Dish, DirecTV say the two services should not be in same regulatory category

The American Cable Association gave the FCC credit for boosting DBS regulatory fees, but noted that cable operators were still paying 150% more per subscriber than satellite-TV providers -- 96 cents versus 38 cents -- under the FCC's proposed 2017 regulatory fee schedule.

Meanwhile DBS operators were crying foul over being lumped into the same regulatory category as cable operators. That came in comments -- due this week -- on the FCC's May proposal of new fees.

The FCC has been phasing in its decision of three years ago to start assessing per-subscriber fees on DBS operators, as it does on other MVPDs (it used to assess a much lower, per-license, fee), but the ACA suggested the agency needs to get the lead out.

It set the DBS fee at 12 cents per sub in 2015, then 27 cents in 2016, and now the proposed 38 cents.

"This increase brings cable and IPTV and DBS providers closer to regulatory parity," the ACA told the FCC this week, but "while appreciated, still results in Cable/IPTV providers paying $0.58 per subscriber more than DBS providers."

Fees are assessed according to how many FCC full time employees (FTEs) are required to oversee a particular service, in this case DBS and cable by the media bureau.

"Cable, IPTV and DBS providers impose similar burdens on the Media Bureau. It is inequitable to continue to assess fees in a manner that does not equitably distribute the regulatory fee burden among all MVPD payors," ACA said.
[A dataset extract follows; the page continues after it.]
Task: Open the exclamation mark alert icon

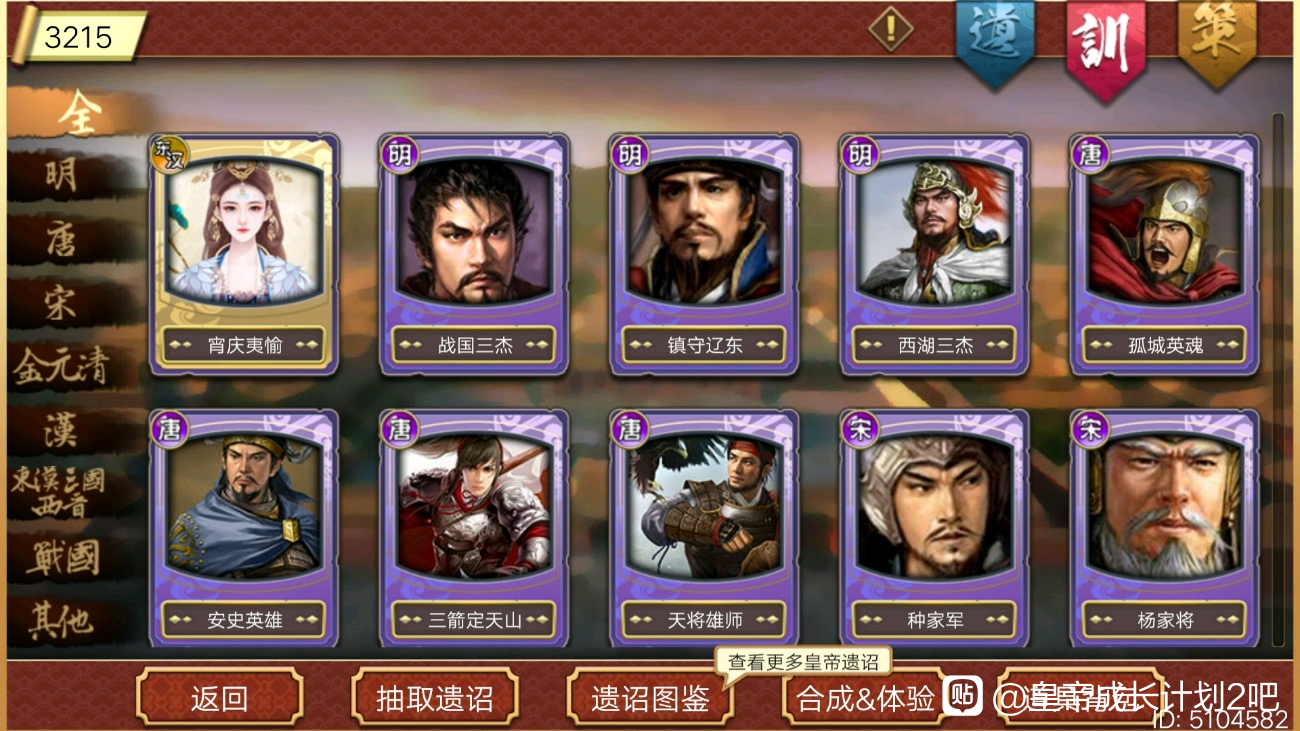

For its part, DBS operators Dish and DirecTV told the FCC in a joint filing that the increase from 12 cents to 38 was an unsupportable and "staggering 217% boost. "[T]he Commission has failed to explain how regulatory developments in the last year justify a dramatic rate increase for the third consecutive year," Dish and DirecTV parent AT&T told the commission.

They said there is evidence in the record that two DBS operators "have never generated, and do not generate now, anything approaching the regulatory costs that hundreds of cable operators do."